À défaut de parvenir à inverser les courbes, il fallait donc renverser la table pour exister à nouveau et ne pas sombrer dans l’indifférence médiatique. Sur ce point, l’opération a parfaitement réussi. Il faut dire que la charge de Louis Aliot ne fait pas dans la nuance. Une stratégie de clivage au sein de son propre camp. « Les Français ont condamné électoralement la ligne inquiétante portée par les adeptes les plus déterminés du « Grand Remplacement ». C’est une marotte qui transforme ses ambassadeurs en Sandrine Rousseau de droite », écrit le maire de Perpignan.

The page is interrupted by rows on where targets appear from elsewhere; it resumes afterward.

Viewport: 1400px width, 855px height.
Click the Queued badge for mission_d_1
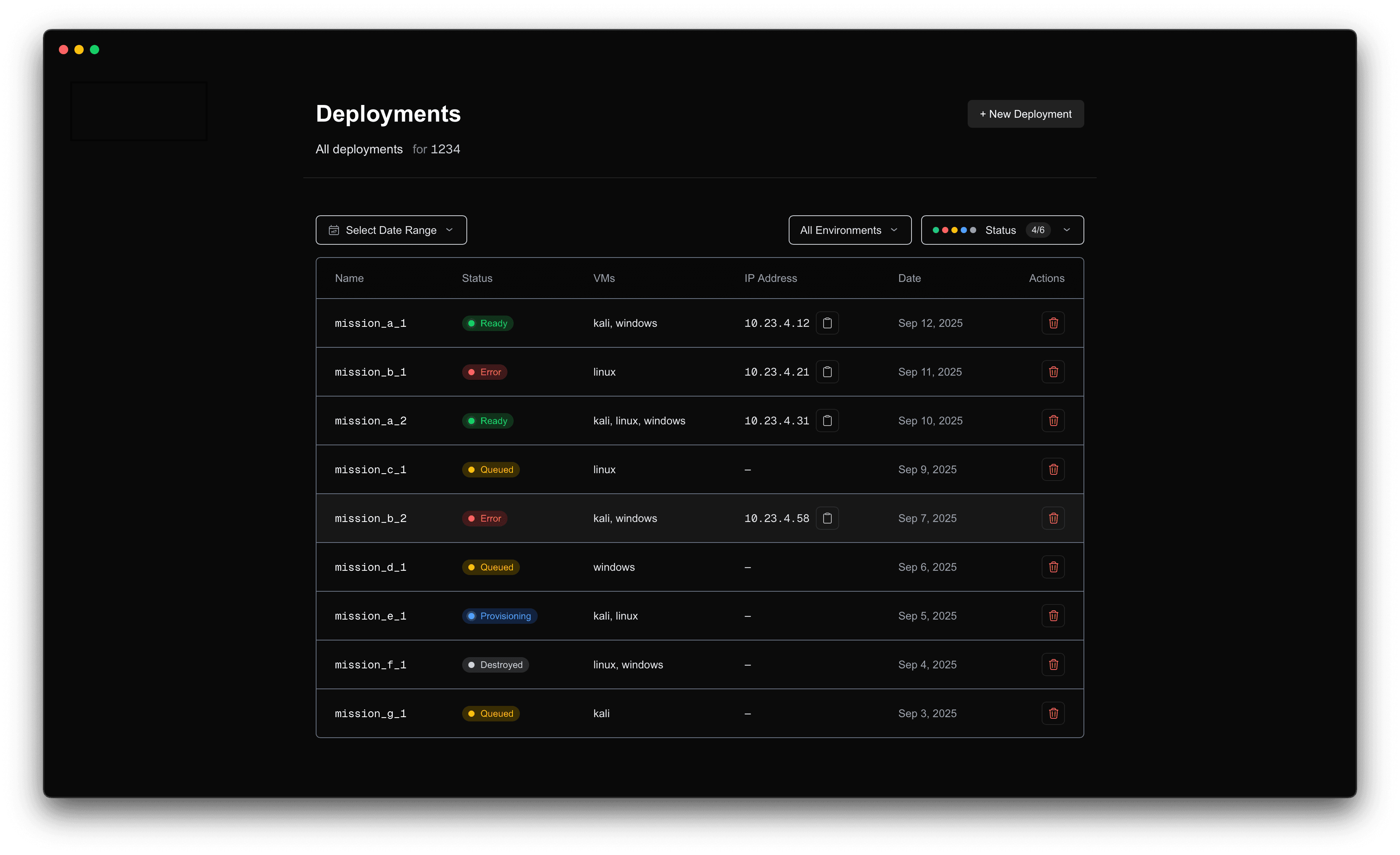tap(490, 567)
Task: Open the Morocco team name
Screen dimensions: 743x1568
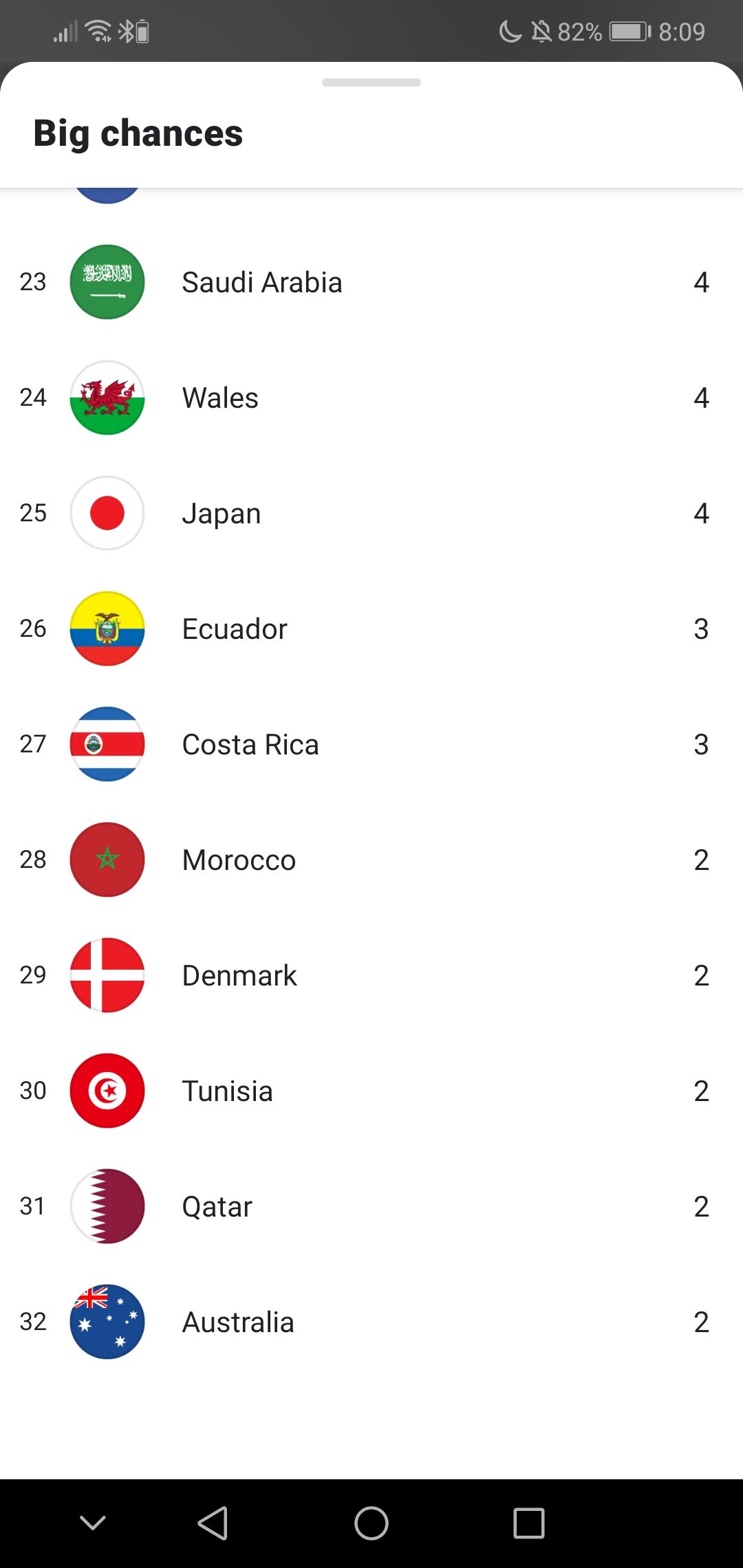Action: pyautogui.click(x=239, y=860)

Louis Aliot, dans cette séquence, franchit le Rubicon en sens inverse de Valérie Pécresse pour tenter de sortir enfin du camp des réprouvés. Les médias reprennent avec bonheur son appel à un Bad Godesberg de la droite nationale qui permettrait de rompre définitivement avec une « histoire tumultueuse et ambiguë » dans laquelle continuent à se complaire des « identitaristes » nostalgiques « d’une France qui n’existe plus ». Louis Aliot prône plus de « générosité » et d’« ouverture sur le monde » car il faut parler aux Français « de toutes origines et de toutes religions » et s’élancer vers une « modernité pragmatique respectueuse des mémoires de chacun au bénéfice de tous ». C’est beau comme du Macron.

On l’aura compris, il s’agit bien entendu de « zemmouriser » Jordan Bardella en recréant au sein du RN le clivage qui avait si bien fonctionné contre Reconquête lors de la présidentielle. On peut cependant soupçonner Louis Aliot de viser, à travers cette opération, bien au-delà de la présidence du RN qu’il doit savoir déjà perdue. Sachant que cette tribune ne risque pas de renforcer sa position au sein du parti, c’est donc l’échéance de 2027 qui en est bien plus sûrement la motivation.

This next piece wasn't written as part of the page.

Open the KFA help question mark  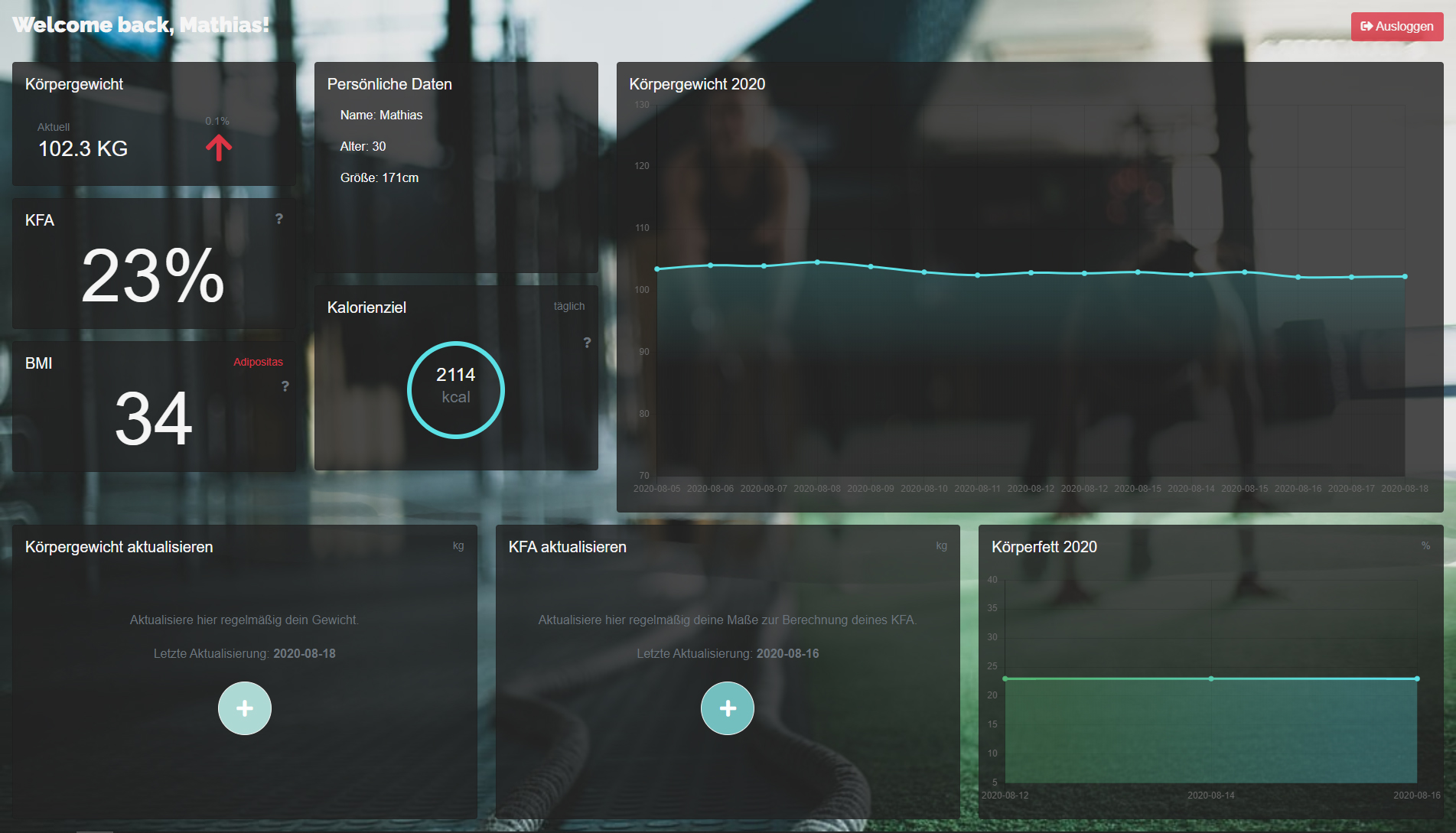click(279, 219)
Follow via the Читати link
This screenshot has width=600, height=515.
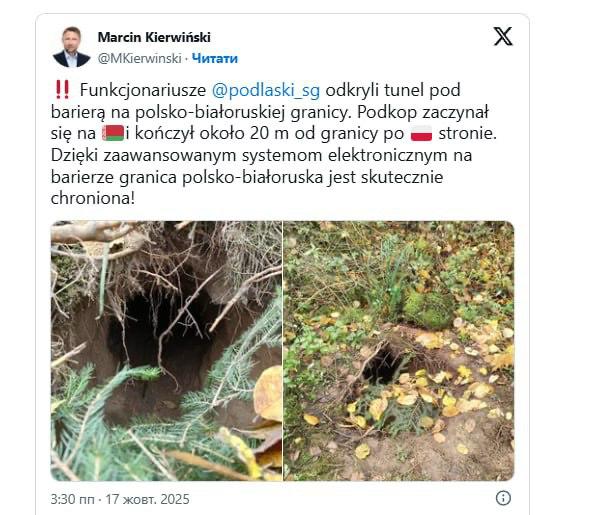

En cherchant à marginaliser Jordan Bardella après Eric Zemmour, tous deux rejetés dans le camp de la « radicalité », Aliot semble désireux de s’imposer progressivement comme le candidat naturel de la droite, à même de rassembler une large majorité. Et, surtout, d’en obtenir les mêmes bénéfices vis-à-vis des médias : comme Éric Zemmour lors de la présidentielle 2022, le jeune chef du RN concentrera ainsi sur lui toutes les attaques à venir pendant que Louis Aliot, tout comme Marine Le Pen à l’époque, bénéficiera d’un micro-climat médiatique apaisé.

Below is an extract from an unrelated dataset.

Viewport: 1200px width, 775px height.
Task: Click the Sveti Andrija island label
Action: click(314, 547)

Une stratégie qui s’oppose frontalement aux demandes de Marine Le Pen. En septembre dernier, interrogée sur les candidats à sa succession lors d’un entretien accordé à Ouest-France, elle déclarait : « Les deux candidats se respectent, s’apprécient. Ils sont extrêmement conscients que l’unité de notre mouvement est un élément essentiel de notre victoire future. Nous n’avons pas le droit de tomber dans des divisions stériles. Tous deux sont sur la même ligne politique. » Nous en sommes désormais bien loin.

En réalité, cette séquence illustre les limites du processus de « normalisation ». En juillet dernier, nous évoquions le danger du « Grand Refoulement » qui risquait, malgré la victoire du RN aux législatives, de maintenir la censure sur les trois grands tabous : insécurité, islam, immigration. Comment sortir du piège qui interdit d’évoquer ces thèmes sous peine de basculer à nouveau dans le camp des réprouvés ? On ne sait pas si le RN y parviendra. En attendant, ce sont les Français les premiers perdants de ces polémiques car, qu’on le veuille ou non, c’est avant tout la réalité qui s’impose à eux qui est « radicale ». Et on ne pourra indéfiniment l’esquiver.